What you are asked to do: Out of the material that follows, write out exactly the lines from the line with "The image size is (659, 394)." to the line with "May 12, 2017", both ends included, and no others.

────

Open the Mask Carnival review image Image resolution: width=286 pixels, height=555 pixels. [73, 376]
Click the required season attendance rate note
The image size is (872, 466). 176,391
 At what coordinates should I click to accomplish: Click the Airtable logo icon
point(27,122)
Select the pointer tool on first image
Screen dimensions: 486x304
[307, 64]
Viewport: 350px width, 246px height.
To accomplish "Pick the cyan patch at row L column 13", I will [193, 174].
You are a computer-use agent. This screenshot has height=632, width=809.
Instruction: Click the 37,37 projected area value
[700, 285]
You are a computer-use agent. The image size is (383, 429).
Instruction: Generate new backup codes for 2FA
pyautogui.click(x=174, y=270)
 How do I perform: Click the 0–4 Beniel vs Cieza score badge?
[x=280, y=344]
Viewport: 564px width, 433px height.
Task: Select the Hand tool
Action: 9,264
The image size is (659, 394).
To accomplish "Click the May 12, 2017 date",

────

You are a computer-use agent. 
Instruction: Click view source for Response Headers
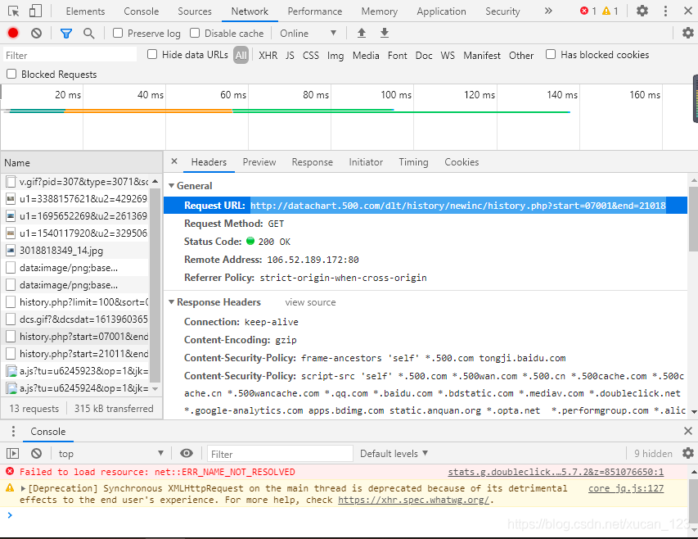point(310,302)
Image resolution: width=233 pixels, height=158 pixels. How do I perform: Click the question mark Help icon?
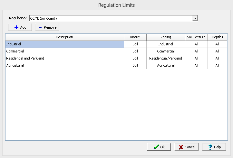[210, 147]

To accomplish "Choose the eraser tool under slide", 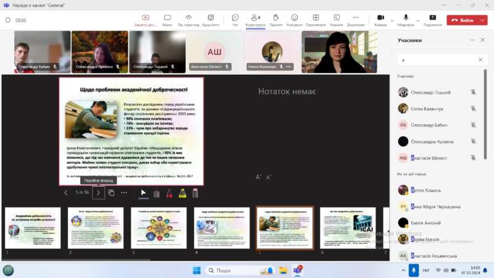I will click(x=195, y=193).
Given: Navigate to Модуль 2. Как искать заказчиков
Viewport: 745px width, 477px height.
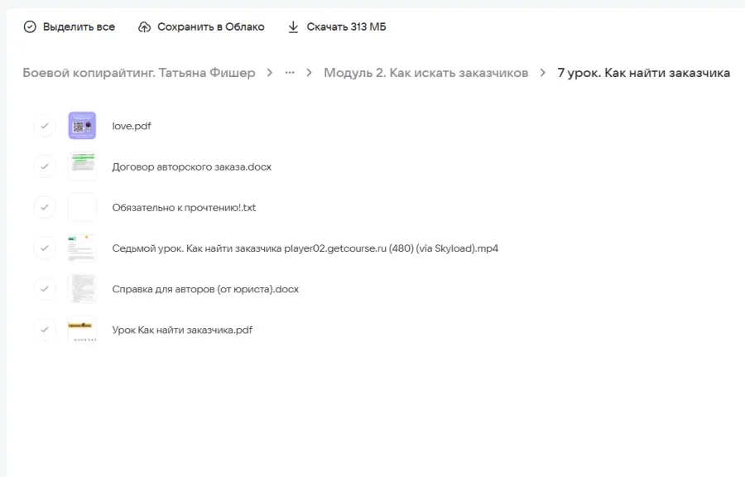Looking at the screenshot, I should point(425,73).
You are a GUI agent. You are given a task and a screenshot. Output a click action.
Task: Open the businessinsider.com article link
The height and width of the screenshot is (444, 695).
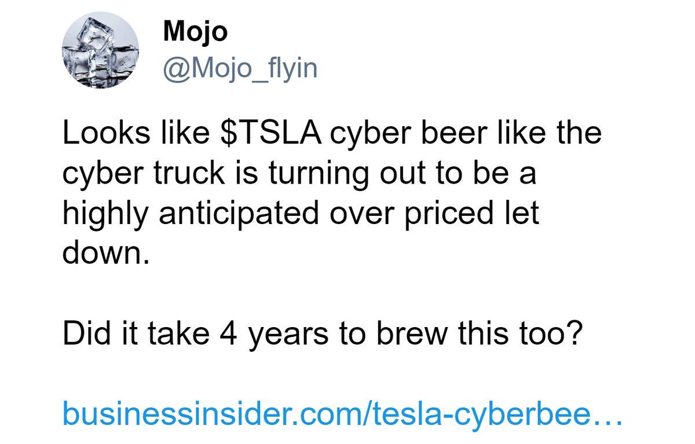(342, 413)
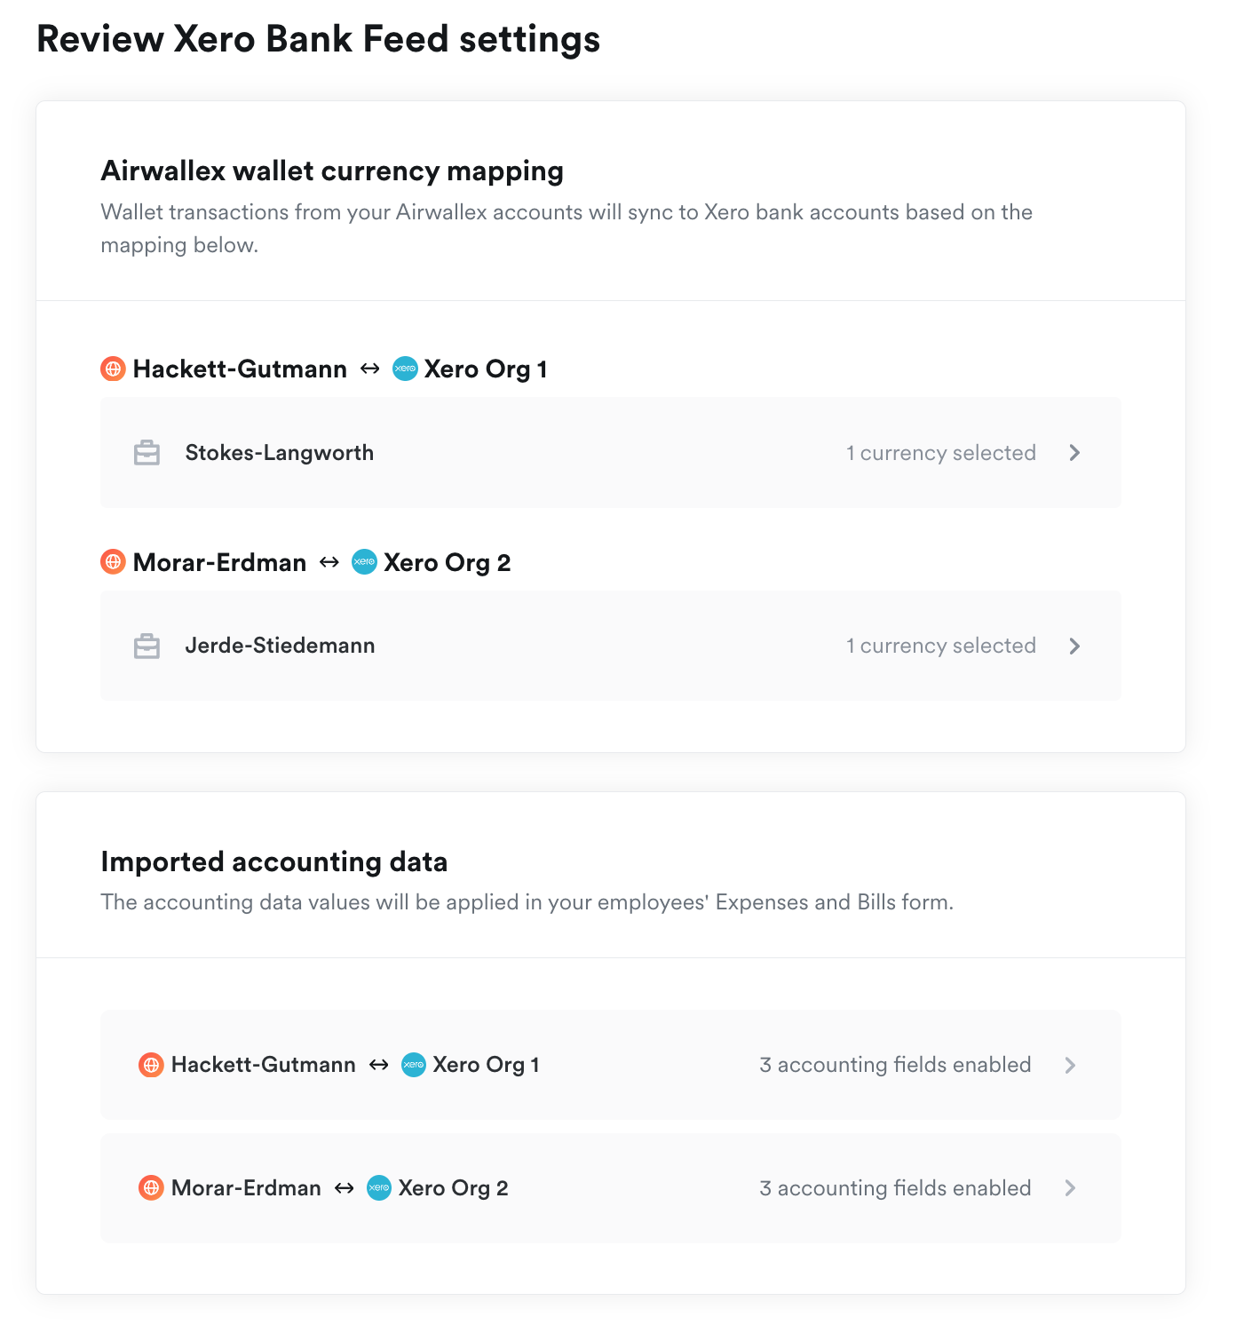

────

Answer section:
The image size is (659, 394).
To accomplish "Click the May 12, 2017 date",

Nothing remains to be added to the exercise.